Belle II Software development
data_production Class Reference

Public Member Functions

def __init__ (self, in_dir, out_dir, job_id, save_vars=None)
 
def process (self)
 
def process_b2script (self, num_events=2500)
 
def merge_files (self)
 
def clean_up (self)
 

Public Attributes

 data
 Input root file generated before skimming.
 
 flag
 Filename of the flag file indicating passing events.
 
 out_temp
 Temperary directory to keep intermediate files for advanced mode.
 
 temp_file
 Intermediate files.
 
 out_file
 Final output Parquet file.
 
 save_vars
 Variables to save for different event levels.
 

Detailed Description

Process data for training and save to Parquet file.
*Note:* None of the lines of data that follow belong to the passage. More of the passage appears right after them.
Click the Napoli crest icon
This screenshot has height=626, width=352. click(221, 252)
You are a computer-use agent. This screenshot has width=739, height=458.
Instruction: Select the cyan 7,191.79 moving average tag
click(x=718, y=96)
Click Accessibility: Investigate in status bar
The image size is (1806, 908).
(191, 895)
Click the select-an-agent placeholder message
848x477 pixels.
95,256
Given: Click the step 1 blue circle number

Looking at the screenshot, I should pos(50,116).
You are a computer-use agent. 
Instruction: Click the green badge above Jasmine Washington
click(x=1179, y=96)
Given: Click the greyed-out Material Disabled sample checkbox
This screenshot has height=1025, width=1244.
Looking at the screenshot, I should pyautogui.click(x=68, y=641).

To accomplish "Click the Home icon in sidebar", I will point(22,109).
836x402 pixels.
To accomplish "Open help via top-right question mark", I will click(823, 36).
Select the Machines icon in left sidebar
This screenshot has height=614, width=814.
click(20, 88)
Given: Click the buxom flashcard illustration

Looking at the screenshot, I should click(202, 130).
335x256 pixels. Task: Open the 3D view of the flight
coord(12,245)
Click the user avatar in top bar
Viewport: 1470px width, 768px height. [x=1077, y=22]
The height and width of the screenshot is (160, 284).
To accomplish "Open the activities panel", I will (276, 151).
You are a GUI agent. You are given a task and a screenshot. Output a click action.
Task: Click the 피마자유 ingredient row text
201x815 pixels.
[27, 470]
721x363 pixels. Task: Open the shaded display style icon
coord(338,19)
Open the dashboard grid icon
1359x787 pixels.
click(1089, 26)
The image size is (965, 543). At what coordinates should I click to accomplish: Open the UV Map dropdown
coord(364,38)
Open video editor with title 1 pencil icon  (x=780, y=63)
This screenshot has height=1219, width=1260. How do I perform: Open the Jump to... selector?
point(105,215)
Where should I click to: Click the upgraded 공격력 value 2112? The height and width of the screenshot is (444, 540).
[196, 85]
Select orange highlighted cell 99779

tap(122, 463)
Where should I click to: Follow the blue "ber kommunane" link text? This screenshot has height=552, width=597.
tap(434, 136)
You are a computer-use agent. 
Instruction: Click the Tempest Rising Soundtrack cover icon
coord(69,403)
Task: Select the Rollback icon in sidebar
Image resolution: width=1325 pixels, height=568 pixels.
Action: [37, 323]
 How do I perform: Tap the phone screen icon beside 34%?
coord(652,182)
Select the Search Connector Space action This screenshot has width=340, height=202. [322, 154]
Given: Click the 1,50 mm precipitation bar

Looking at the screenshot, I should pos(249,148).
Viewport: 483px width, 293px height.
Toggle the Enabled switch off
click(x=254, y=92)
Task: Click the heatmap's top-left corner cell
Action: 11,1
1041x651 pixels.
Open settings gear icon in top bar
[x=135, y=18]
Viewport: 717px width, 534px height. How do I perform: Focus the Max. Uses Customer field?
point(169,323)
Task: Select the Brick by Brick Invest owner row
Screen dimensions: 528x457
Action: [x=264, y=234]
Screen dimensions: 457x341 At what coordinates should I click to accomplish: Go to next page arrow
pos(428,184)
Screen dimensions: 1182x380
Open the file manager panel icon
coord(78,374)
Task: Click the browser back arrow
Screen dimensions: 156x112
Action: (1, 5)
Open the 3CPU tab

Two modes are provided:
Fast mode: save_vars set to None, produce the dataset with only the necessary information for the training.
Advanced mode: save_vars set to a dictionary of event-level variables,
run through hard-coded b2 steering code in self.process_b2script to produce the required particle lists
and save the required variables, can be used for event-level cuts or evaluations of the NN performance.

Arguments:
    in_dir (str): Input directory.
    out_dir (str): Output directory.
    job_id (int): Job ID for batch processing.
    save_vars (dict): Event-level variables to save for different particles.
        By default None for fast mode.
        In the example script having Y4S and B keys for the corresponding particle list.

Returns:
    None

Definition at line 143 of file NN_trainer_module.py.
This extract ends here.